(Records supplied)
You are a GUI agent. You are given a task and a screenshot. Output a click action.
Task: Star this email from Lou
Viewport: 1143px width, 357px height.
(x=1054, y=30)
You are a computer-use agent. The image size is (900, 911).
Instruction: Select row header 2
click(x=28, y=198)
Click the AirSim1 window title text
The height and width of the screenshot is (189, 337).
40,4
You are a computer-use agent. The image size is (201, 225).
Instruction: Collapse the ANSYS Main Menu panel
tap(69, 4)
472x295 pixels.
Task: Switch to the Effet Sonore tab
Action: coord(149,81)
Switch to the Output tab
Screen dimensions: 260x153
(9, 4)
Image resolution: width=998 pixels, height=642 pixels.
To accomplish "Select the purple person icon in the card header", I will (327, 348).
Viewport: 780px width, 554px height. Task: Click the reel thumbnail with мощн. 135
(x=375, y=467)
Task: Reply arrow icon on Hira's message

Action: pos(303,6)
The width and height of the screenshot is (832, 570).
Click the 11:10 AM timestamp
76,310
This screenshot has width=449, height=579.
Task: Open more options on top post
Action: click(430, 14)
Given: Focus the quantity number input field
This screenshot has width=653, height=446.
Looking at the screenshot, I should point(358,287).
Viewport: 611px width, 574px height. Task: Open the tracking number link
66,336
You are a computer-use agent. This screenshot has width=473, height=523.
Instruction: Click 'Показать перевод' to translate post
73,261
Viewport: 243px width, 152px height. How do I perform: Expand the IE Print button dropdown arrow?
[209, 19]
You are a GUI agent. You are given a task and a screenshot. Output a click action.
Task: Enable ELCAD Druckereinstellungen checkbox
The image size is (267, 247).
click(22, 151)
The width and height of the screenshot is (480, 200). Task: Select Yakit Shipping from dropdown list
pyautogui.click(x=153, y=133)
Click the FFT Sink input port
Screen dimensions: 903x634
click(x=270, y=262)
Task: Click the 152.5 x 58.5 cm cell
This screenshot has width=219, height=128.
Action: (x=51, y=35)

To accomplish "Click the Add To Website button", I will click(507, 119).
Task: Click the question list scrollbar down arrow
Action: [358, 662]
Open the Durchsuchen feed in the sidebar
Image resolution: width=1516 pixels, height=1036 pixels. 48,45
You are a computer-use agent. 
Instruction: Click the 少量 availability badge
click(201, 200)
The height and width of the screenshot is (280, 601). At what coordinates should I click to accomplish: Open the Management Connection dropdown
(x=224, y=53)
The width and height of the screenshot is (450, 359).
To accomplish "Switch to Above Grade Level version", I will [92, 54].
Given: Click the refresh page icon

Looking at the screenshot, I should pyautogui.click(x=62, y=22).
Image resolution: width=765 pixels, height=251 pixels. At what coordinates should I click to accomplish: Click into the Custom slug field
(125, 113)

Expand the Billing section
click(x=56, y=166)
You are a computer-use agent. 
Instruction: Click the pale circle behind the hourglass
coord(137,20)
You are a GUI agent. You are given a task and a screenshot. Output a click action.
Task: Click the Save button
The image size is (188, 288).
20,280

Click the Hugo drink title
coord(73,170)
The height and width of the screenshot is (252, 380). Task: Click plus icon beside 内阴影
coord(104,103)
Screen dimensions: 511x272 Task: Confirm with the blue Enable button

(Goal of the exercise) Using the listing, filter for "input" and return the matching lines.

(Response to this task)
Given: Focus the quantity number input field
Click the FFT Sink input port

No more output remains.